So the Rotarians turned to the younger Kunter, thinking that he must be a chip off the old block. But he turned out to be a blockhead who apparently had a hard time grasping the slogan of the club: "Service Before Self."
A screen capture from the Vail-Eagle Valley Rotary Club.
Kunter was an accountant by trade, even teaching the subject at Colorado Mountain College; his students may want to double-check some of the techniques he recommended just in case. In addition to keeping the books for the Rotary Club, he also worked with Crystal Oil and Gas beginning in 2011.
Two years earlier, however, Kunter had already begun chiseling the club, by writing checks from its account to fictional companies such as HYK Enterprises LLC.
How much did he steal from the organization? The estimate is $136,033.

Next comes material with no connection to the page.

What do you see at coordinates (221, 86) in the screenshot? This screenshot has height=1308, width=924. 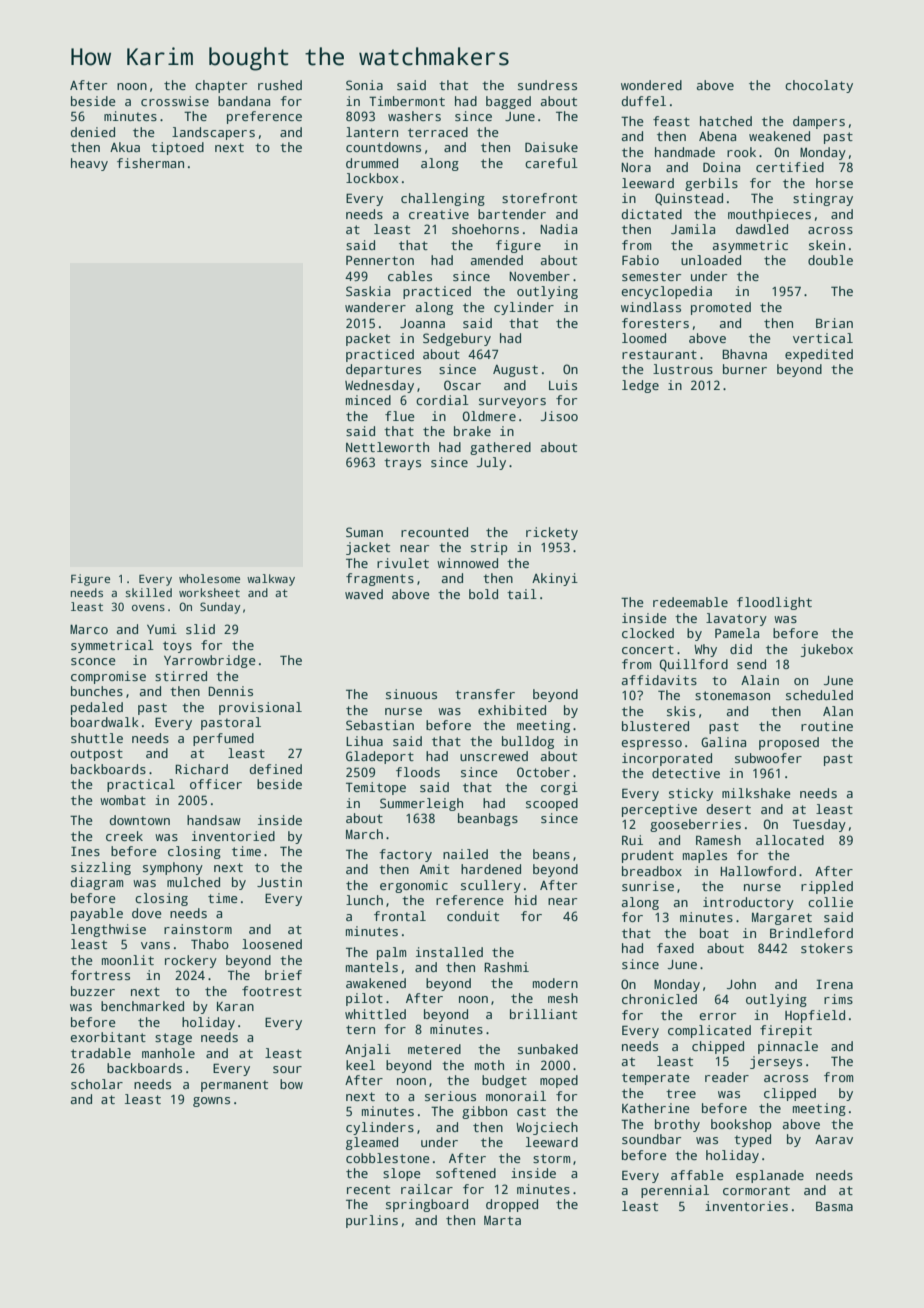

He pulled a similar stunt with Crystal Oil and Gas. He wrote a check for more than $39,000 to a bogus outfit dubbed Apache Enterprises Ltd., then did so again for a similar amount. That got the attention of his supervisors, who stopped payment on check number two and called the Basalt Police Department.
By then, Kunter had siphoned off $87,940.36 from Crystal Oil, but he didn't immediately admit his guilt. Far from it: He reportedly filed complaints against the company with the Colorado Department of Labor and the California Department of Labor.

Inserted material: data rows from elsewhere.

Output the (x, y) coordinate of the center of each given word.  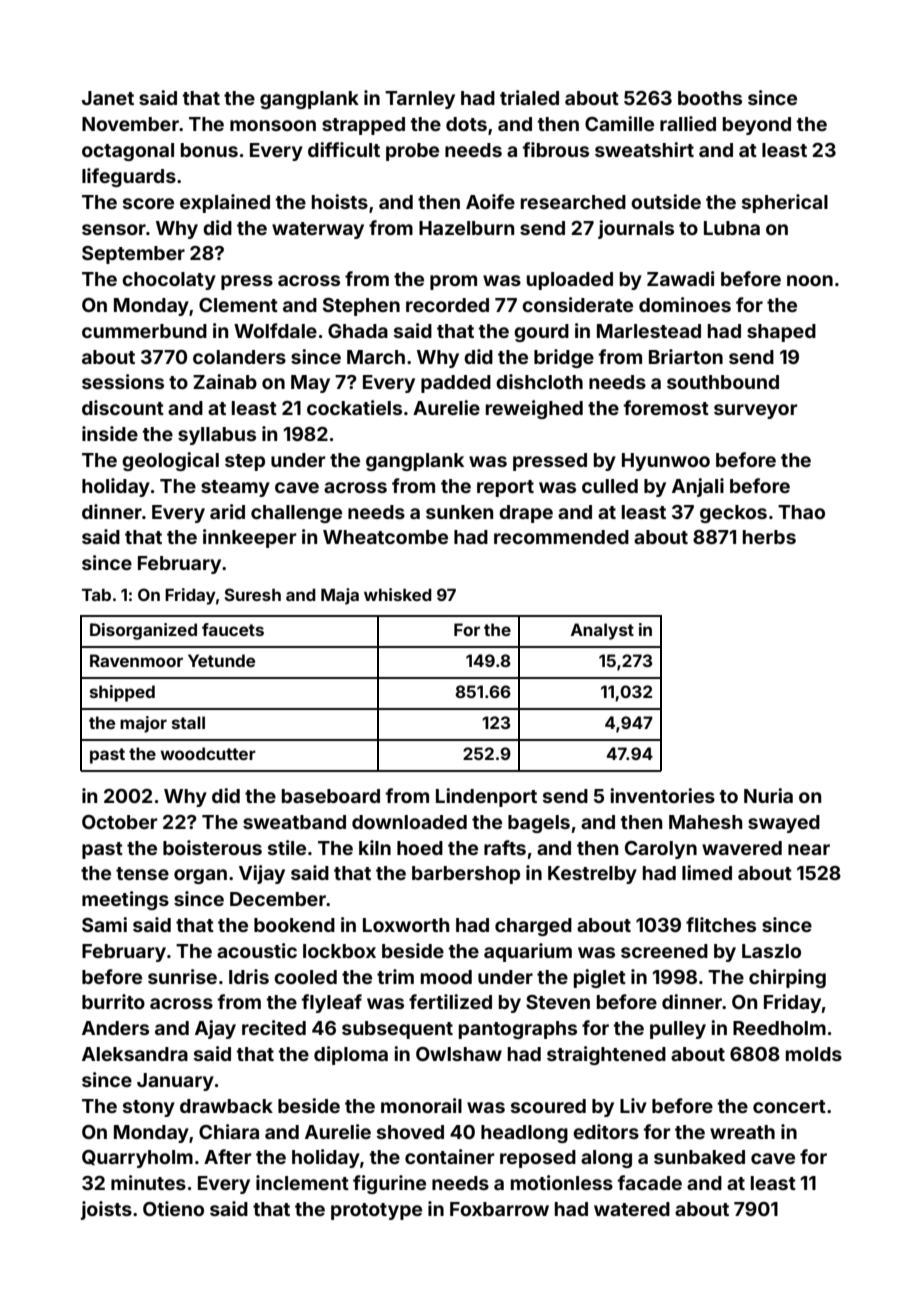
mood (446, 977)
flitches (721, 924)
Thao (801, 512)
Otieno (173, 1208)
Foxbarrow (499, 1209)
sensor (114, 229)
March (376, 357)
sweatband (294, 822)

The best defense is a good offense? Not necessarily. He eventually pleaded guilty to embezzlement and has now been sentenced to eight years in community corrections, not prison. The idea? He'll be able to work during this time, with the proceeds of his toil going to his victims.
Even if he makes everyone whole, it's tough to imagine his father being filled with pride over this episode, which has cast a shadow over the proud Kunter name.